*** Begin section ***

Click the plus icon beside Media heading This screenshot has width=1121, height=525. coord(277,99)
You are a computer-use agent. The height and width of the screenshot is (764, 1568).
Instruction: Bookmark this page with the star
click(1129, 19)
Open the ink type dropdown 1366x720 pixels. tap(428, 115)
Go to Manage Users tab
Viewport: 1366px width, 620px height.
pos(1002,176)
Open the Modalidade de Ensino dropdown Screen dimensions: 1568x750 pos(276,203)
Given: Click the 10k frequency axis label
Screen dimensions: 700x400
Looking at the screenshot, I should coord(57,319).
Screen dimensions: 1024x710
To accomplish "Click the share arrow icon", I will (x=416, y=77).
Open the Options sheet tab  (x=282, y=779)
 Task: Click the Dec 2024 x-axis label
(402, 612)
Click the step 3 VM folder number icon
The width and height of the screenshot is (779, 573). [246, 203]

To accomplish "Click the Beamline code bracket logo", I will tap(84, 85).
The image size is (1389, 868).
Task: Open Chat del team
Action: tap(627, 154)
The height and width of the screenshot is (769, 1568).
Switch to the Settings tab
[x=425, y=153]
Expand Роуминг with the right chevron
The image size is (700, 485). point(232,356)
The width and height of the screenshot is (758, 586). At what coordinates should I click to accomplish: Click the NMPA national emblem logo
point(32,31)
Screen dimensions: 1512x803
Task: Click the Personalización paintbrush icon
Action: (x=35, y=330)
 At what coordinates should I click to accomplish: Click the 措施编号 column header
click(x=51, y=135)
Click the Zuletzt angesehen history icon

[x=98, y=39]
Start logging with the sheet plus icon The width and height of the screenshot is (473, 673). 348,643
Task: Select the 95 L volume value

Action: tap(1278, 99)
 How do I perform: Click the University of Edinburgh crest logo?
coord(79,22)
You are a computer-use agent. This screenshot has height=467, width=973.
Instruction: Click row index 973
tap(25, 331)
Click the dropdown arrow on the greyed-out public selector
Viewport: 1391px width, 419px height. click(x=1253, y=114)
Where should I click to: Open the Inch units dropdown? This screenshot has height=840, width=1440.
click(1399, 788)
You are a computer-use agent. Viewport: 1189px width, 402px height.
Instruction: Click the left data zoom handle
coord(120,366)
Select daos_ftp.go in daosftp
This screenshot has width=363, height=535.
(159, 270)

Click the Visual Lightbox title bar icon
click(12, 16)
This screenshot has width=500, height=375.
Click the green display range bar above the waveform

*** End section ***

ACTIVITY – Could you write out all of the entries precisely as they stand?

WRITTEN REPLY –
Click the plus icon beside Media heading This screenshot has width=1121, height=525. coord(277,99)
You are a computer-use agent. The height and width of the screenshot is (764, 1568).
Instruction: Bookmark this page with the star
click(1129, 19)
Open the ink type dropdown 1366x720 pixels. tap(428, 115)
Go to Manage Users tab
Viewport: 1366px width, 620px height.
pos(1002,176)
Open the Modalidade de Ensino dropdown Screen dimensions: 1568x750 pos(276,203)
Given: Click the 10k frequency axis label
Screen dimensions: 700x400
Looking at the screenshot, I should coord(57,319).
Screen dimensions: 1024x710
To accomplish "Click the share arrow icon", I will (x=416, y=77).
Open the Options sheet tab  (x=282, y=779)
 Task: Click the Dec 2024 x-axis label
(402, 612)
Click the step 3 VM folder number icon
The width and height of the screenshot is (779, 573). [246, 203]

To accomplish "Click the Beamline code bracket logo", I will tap(84, 85).
The image size is (1389, 868).
Task: Open Chat del team
Action: tap(627, 154)
The height and width of the screenshot is (769, 1568).
Switch to the Settings tab
[x=425, y=153]
Expand Роуминг with the right chevron
The image size is (700, 485). point(232,356)
The width and height of the screenshot is (758, 586). At what coordinates should I click to accomplish: Click the NMPA national emblem logo
point(32,31)
Screen dimensions: 1512x803
Task: Click the Personalización paintbrush icon
Action: (x=35, y=330)
 At what coordinates should I click to accomplish: Click the 措施编号 column header
click(x=51, y=135)
Click the Zuletzt angesehen history icon

[x=98, y=39]
Start logging with the sheet plus icon The width and height of the screenshot is (473, 673). 348,643
Task: Select the 95 L volume value

Action: tap(1278, 99)
 How do I perform: Click the University of Edinburgh crest logo?
coord(79,22)
You are a computer-use agent. This screenshot has height=467, width=973.
Instruction: Click row index 973
tap(25, 331)
Click the dropdown arrow on the greyed-out public selector
Viewport: 1391px width, 419px height. click(x=1253, y=114)
Where should I click to: Open the Inch units dropdown? This screenshot has height=840, width=1440.
click(1399, 788)
You are a computer-use agent. Viewport: 1189px width, 402px height.
Instruction: Click the left data zoom handle
coord(120,366)
Select daos_ftp.go in daosftp
This screenshot has width=363, height=535.
(159, 270)

Click the Visual Lightbox title bar icon
click(12, 16)
This screenshot has width=500, height=375.
Click the green display range bar above the waveform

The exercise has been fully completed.